WORK TO BE COMPLETED
How many lines in the data below have the string "agent"? Reply with the number alone.

PROVIDED DATA
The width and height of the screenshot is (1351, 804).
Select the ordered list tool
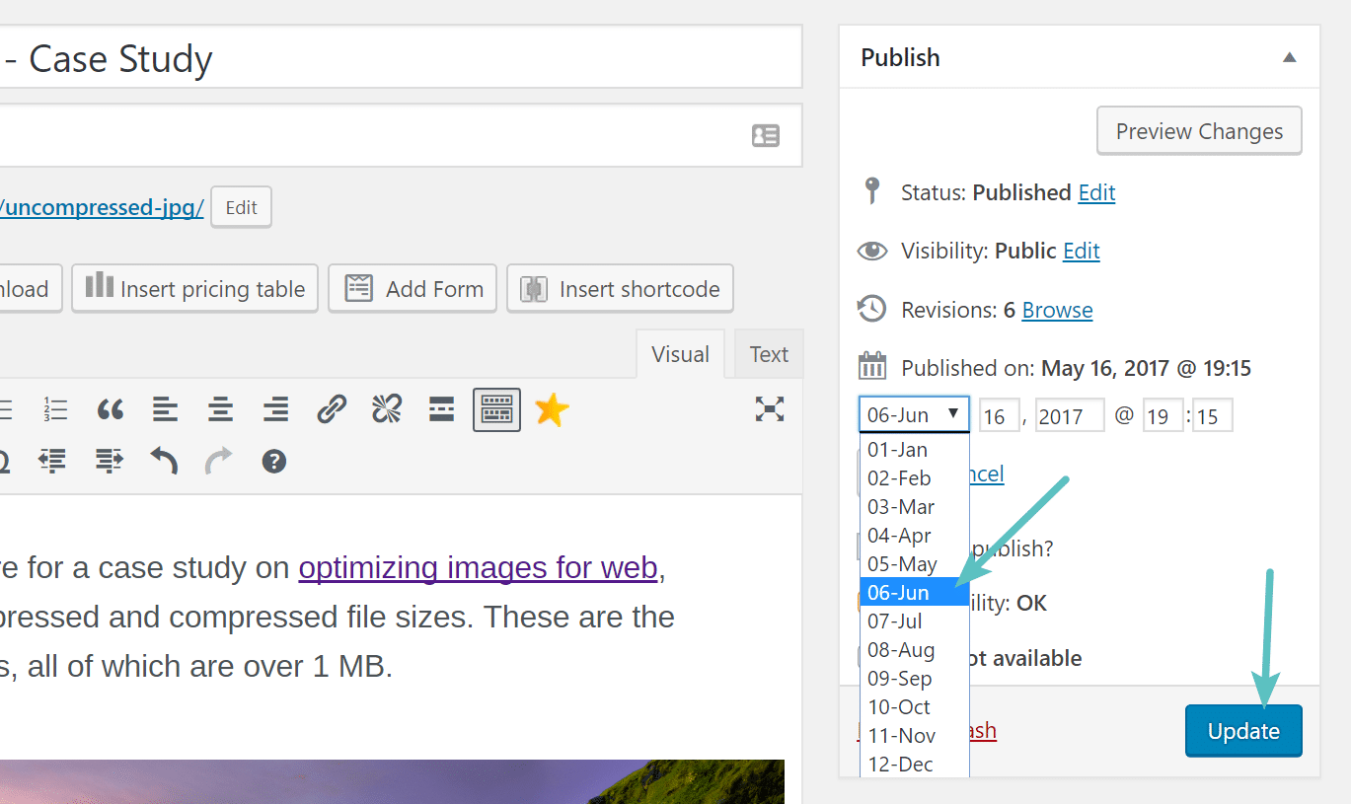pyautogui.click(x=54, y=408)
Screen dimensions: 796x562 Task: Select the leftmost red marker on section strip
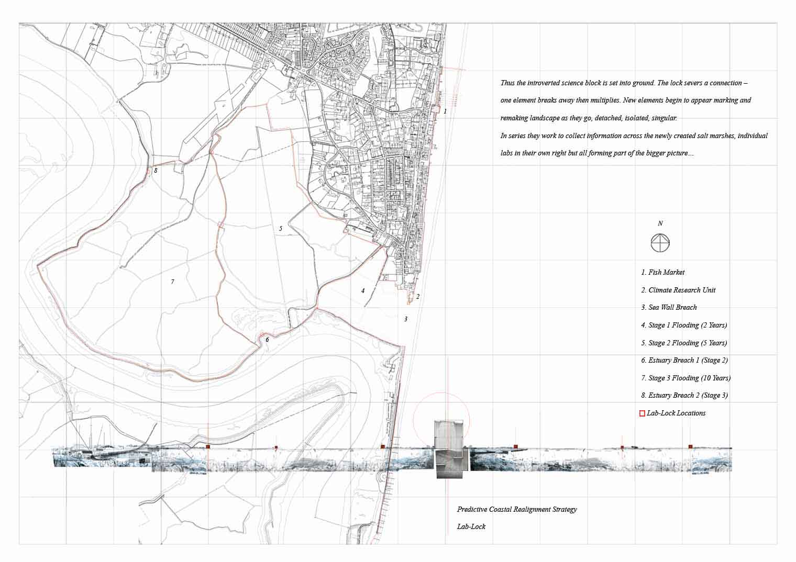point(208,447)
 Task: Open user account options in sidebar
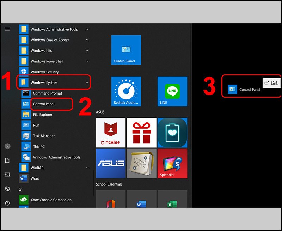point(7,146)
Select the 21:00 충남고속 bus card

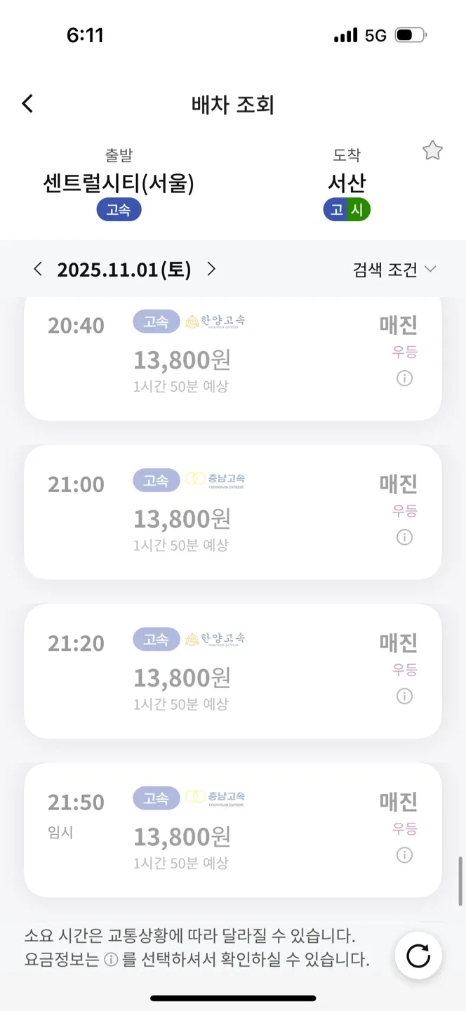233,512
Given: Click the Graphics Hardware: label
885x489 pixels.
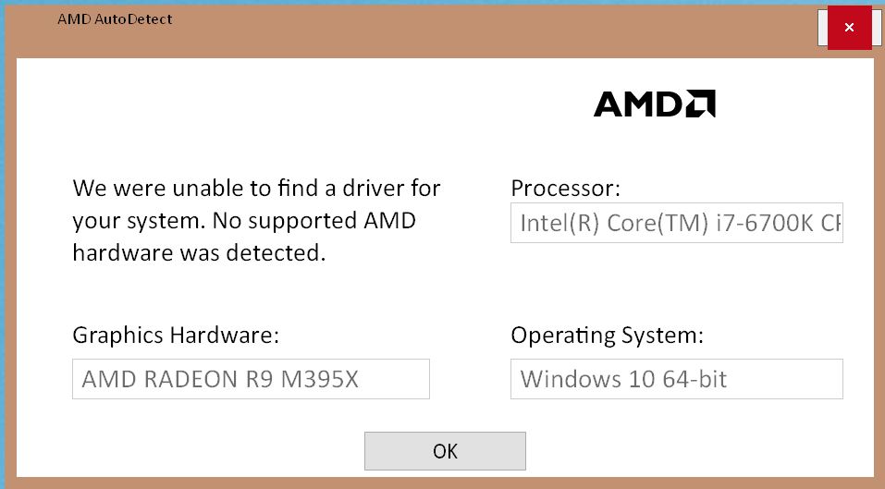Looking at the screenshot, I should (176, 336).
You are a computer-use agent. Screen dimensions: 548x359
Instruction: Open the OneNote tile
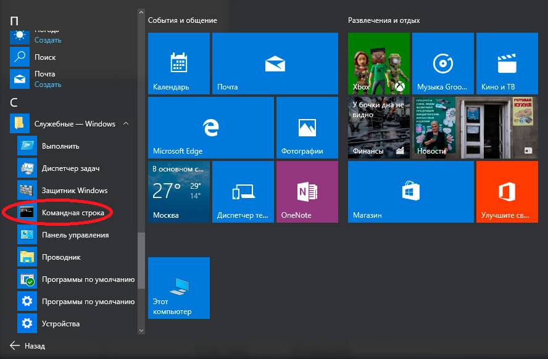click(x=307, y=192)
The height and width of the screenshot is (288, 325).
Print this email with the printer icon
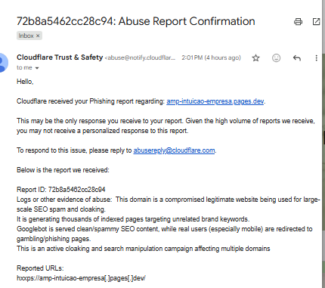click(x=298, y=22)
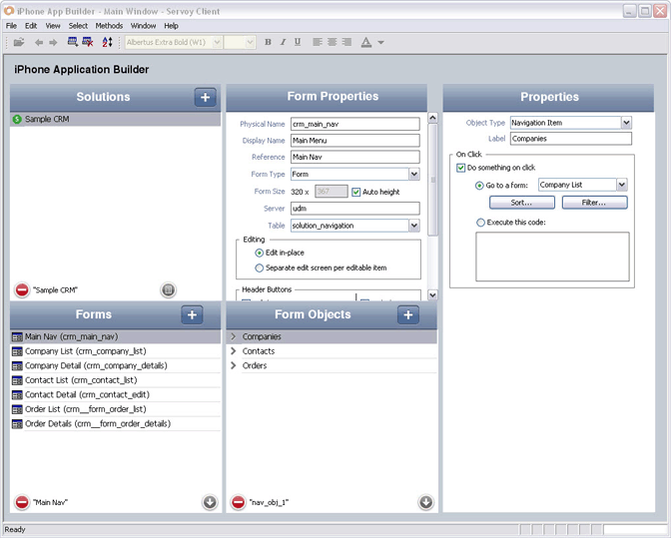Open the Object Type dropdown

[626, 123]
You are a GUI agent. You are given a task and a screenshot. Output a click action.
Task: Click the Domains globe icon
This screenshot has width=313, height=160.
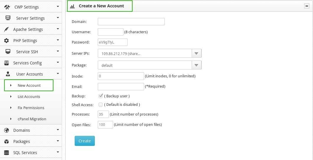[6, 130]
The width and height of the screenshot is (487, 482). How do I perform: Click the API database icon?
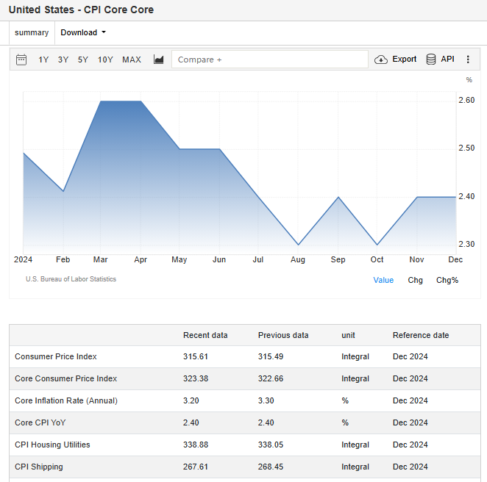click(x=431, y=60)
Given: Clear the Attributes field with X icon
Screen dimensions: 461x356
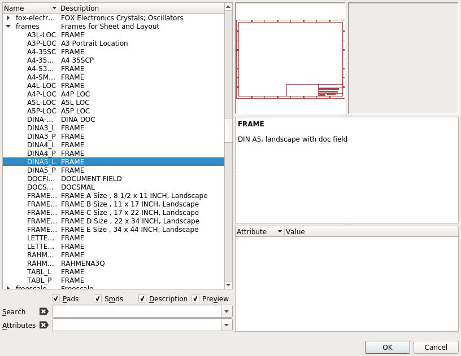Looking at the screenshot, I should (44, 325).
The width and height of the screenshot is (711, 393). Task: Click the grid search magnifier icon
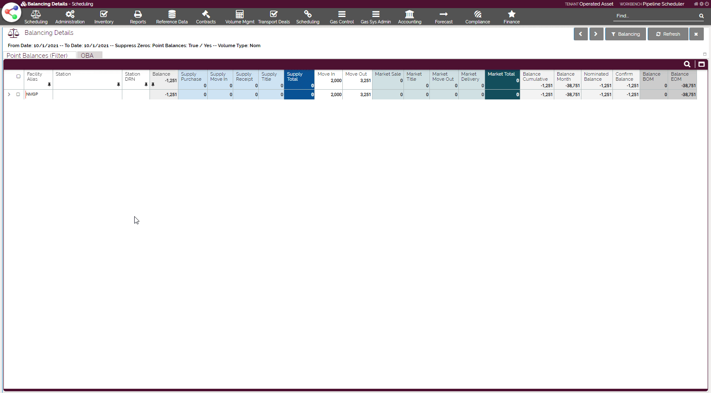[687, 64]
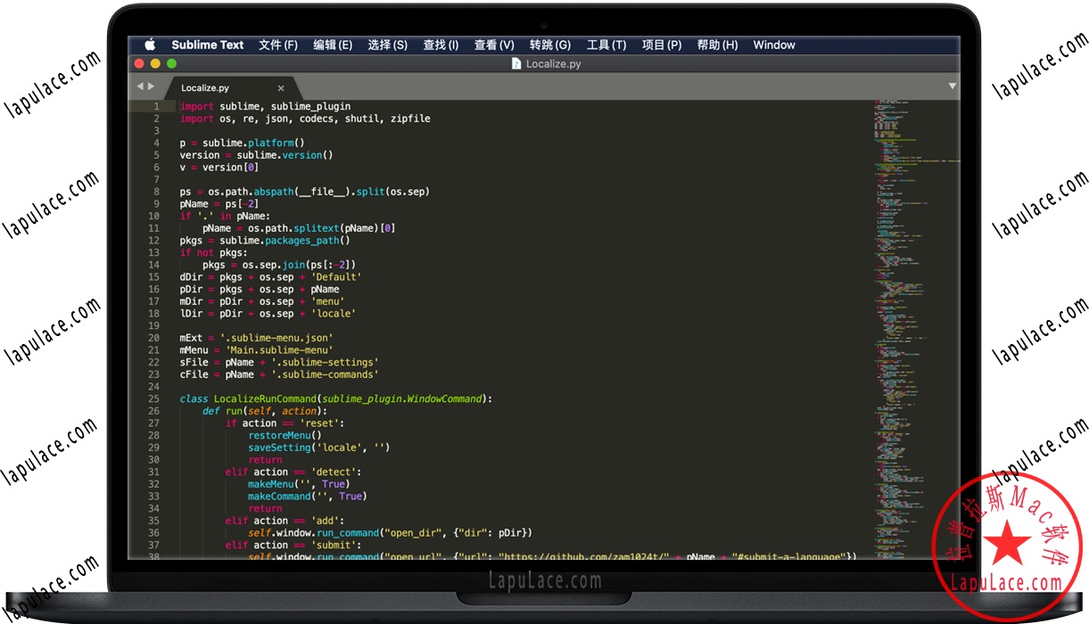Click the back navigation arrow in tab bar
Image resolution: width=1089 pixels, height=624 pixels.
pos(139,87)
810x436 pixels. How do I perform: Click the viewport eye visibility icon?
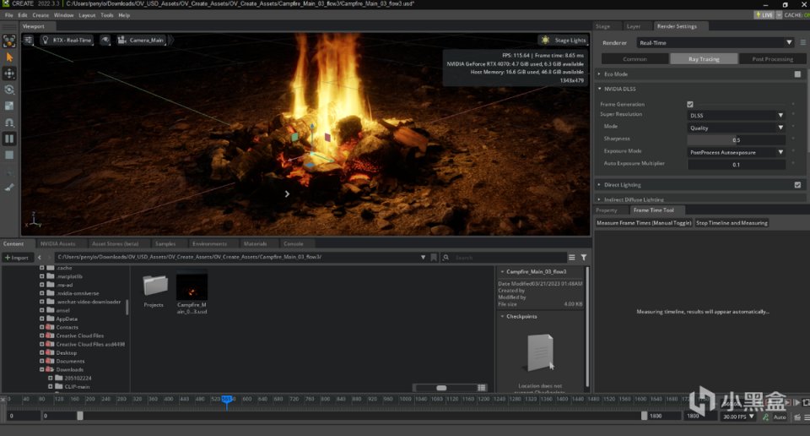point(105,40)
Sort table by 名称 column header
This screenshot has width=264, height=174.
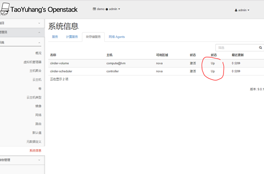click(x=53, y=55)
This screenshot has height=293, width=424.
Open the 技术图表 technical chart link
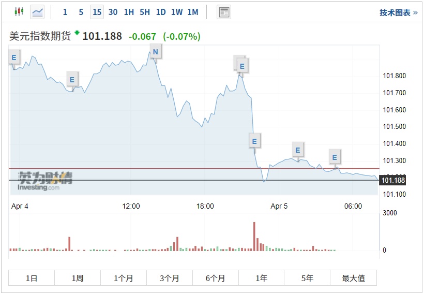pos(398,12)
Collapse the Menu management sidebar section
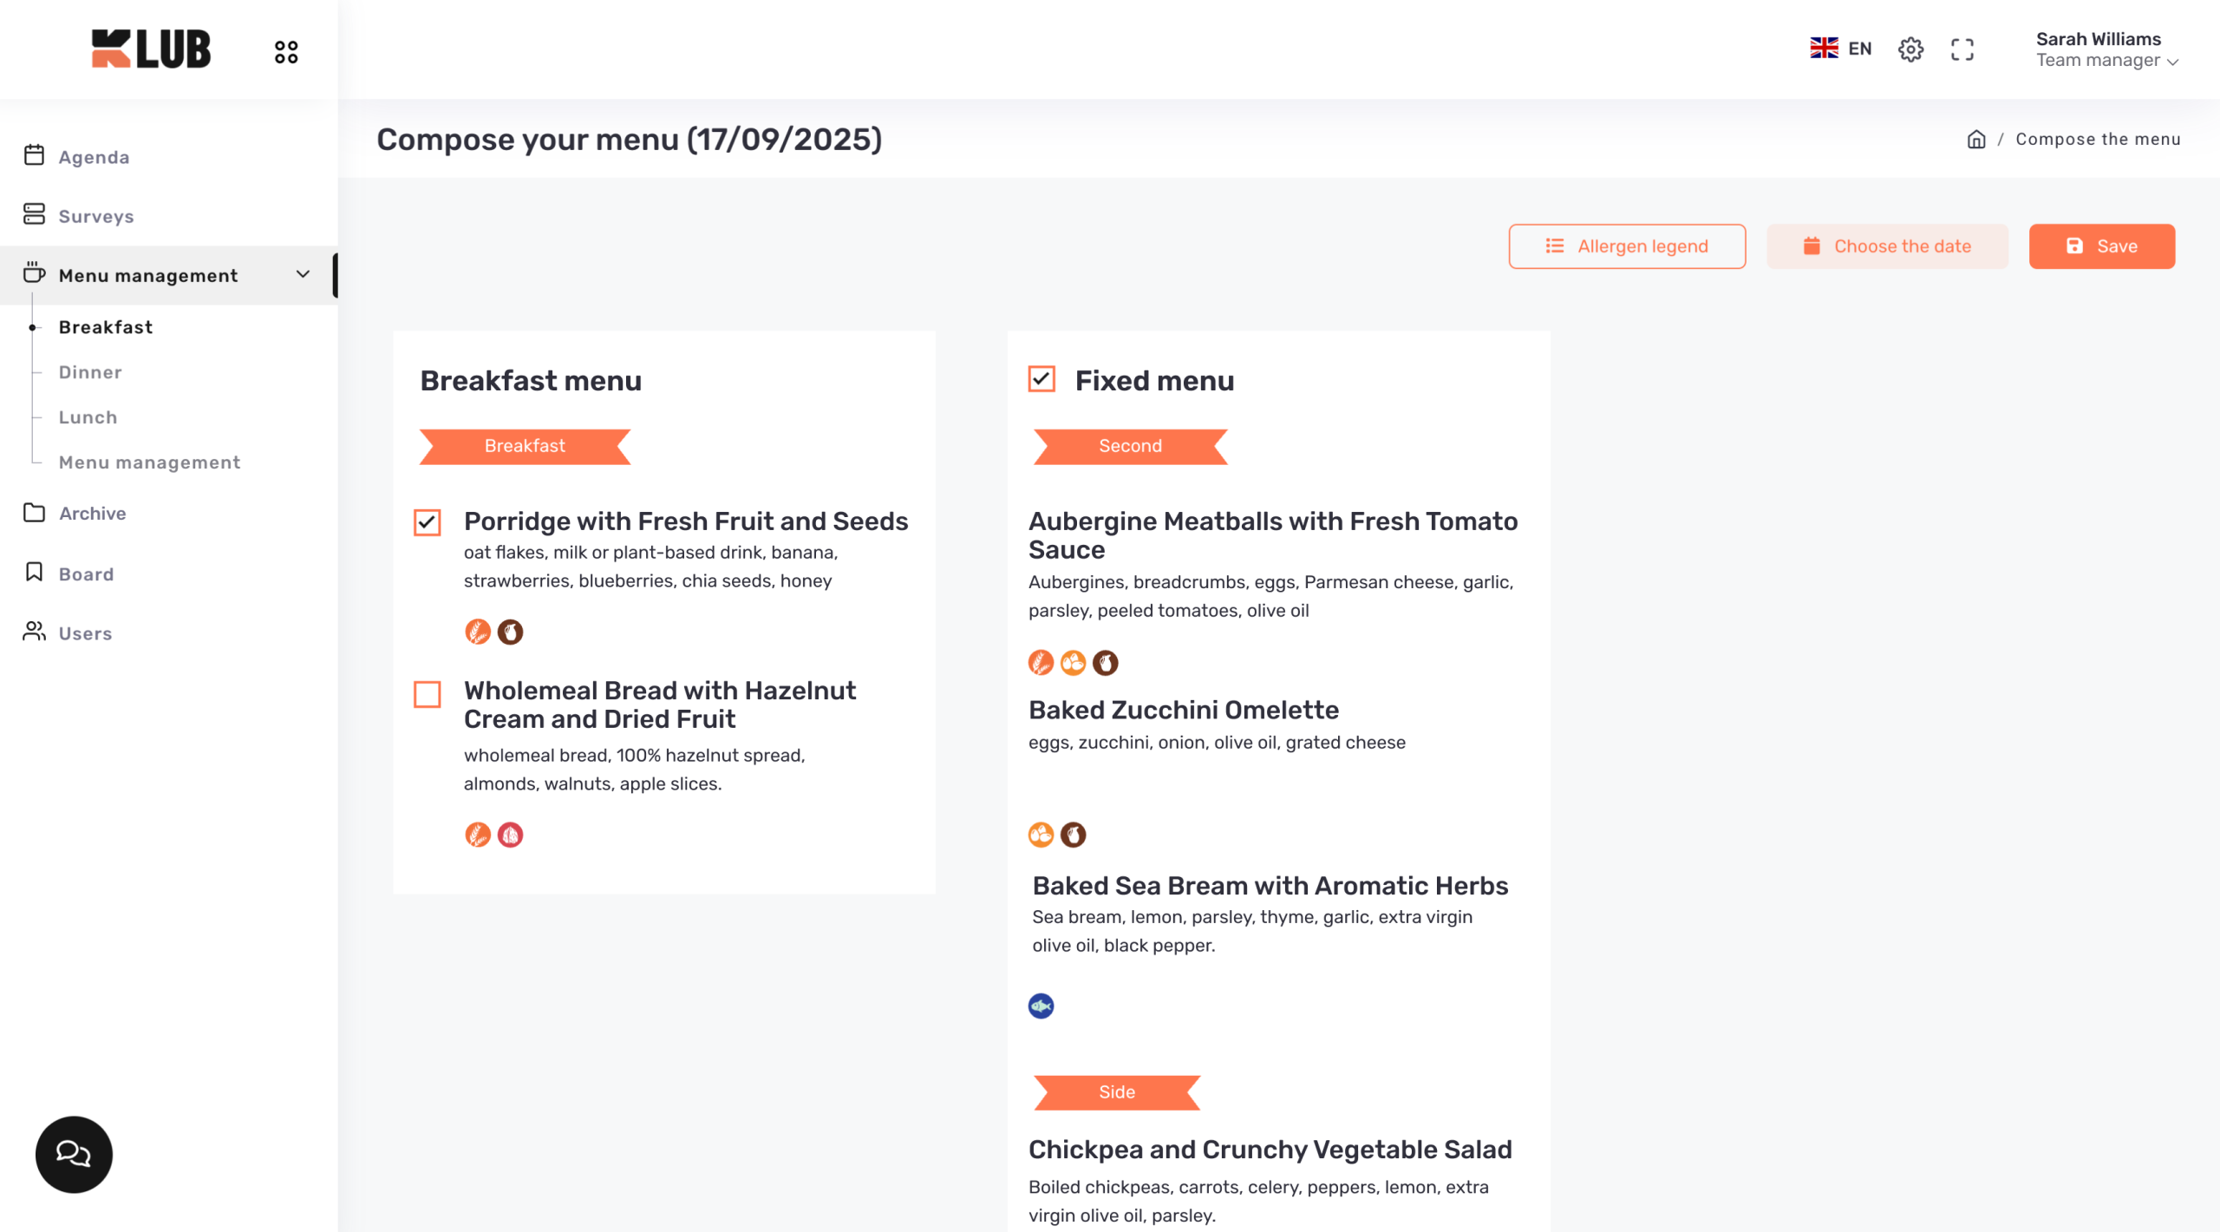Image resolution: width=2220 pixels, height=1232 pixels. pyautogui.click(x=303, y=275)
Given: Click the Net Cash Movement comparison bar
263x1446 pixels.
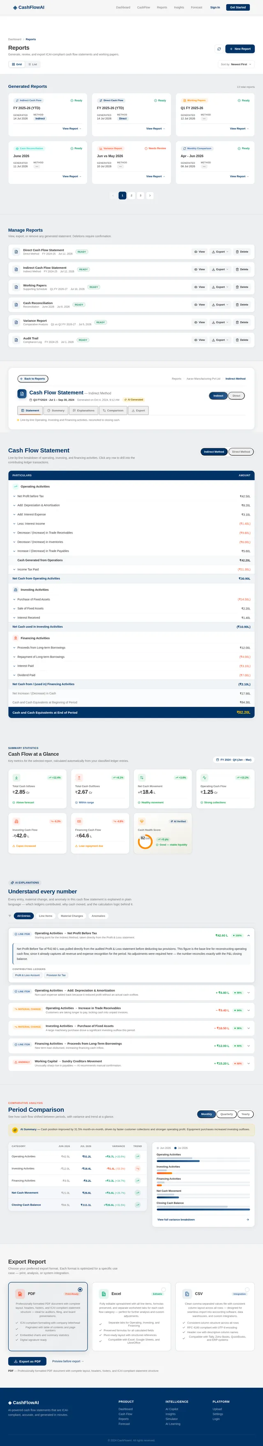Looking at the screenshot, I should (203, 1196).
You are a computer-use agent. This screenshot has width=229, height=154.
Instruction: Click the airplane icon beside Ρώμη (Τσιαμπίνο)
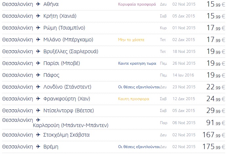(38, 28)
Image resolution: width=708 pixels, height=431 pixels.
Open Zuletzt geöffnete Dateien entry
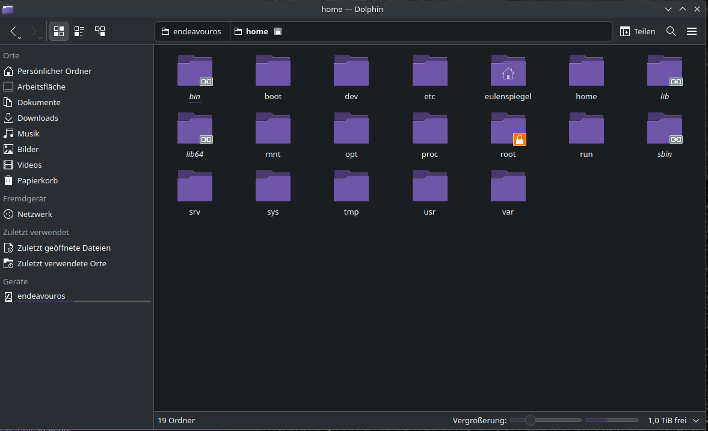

REPLY TO THE EXERCISE
3